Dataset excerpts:
= = = = = = =
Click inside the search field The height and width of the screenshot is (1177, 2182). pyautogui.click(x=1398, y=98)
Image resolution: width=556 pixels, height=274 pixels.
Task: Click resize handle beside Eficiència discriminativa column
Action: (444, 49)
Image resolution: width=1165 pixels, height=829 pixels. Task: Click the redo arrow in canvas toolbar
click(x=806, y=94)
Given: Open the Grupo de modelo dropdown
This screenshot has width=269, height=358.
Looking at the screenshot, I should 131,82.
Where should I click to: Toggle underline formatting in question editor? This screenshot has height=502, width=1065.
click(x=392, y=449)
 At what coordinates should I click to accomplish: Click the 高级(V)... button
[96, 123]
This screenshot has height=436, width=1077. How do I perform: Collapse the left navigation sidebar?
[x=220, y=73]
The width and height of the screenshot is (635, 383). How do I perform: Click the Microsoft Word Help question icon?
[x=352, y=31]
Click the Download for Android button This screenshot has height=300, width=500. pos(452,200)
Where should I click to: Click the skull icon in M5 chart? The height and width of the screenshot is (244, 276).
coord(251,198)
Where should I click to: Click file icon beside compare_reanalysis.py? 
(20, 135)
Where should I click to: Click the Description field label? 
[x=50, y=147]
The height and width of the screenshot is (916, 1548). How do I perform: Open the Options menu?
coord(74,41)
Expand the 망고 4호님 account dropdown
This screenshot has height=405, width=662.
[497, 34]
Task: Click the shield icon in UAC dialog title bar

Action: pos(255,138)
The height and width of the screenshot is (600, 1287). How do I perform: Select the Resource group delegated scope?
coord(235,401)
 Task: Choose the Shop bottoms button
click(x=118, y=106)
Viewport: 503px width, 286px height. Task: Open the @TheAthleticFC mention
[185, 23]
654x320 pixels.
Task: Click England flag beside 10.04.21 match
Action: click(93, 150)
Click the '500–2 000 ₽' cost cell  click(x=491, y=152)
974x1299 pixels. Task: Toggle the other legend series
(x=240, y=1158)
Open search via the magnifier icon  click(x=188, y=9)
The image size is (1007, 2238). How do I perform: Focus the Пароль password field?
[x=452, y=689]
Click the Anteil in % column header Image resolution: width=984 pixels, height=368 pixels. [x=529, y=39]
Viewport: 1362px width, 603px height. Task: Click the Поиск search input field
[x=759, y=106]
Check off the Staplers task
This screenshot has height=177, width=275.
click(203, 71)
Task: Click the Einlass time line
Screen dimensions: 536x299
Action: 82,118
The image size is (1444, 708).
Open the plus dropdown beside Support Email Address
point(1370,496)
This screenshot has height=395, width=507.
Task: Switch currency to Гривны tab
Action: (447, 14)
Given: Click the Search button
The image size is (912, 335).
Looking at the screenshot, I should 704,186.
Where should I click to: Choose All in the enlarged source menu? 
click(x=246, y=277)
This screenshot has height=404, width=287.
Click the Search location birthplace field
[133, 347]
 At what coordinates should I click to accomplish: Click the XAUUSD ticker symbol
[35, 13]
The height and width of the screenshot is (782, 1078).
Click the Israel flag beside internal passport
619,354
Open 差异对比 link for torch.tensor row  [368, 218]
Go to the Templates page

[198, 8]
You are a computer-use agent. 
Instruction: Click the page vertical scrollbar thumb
= = = = = = =
Please return every line from the first one in the records above down to the line containing "Given: Open the Grupo de modelo dropdown", including both, exactly as written and nothing more.

Click inside the search field The height and width of the screenshot is (1177, 2182). pyautogui.click(x=1398, y=98)
Image resolution: width=556 pixels, height=274 pixels.
Task: Click resize handle beside Eficiència discriminativa column
Action: (444, 49)
Image resolution: width=1165 pixels, height=829 pixels. Task: Click the redo arrow in canvas toolbar
click(x=806, y=94)
Given: Open the Grupo de modelo dropdown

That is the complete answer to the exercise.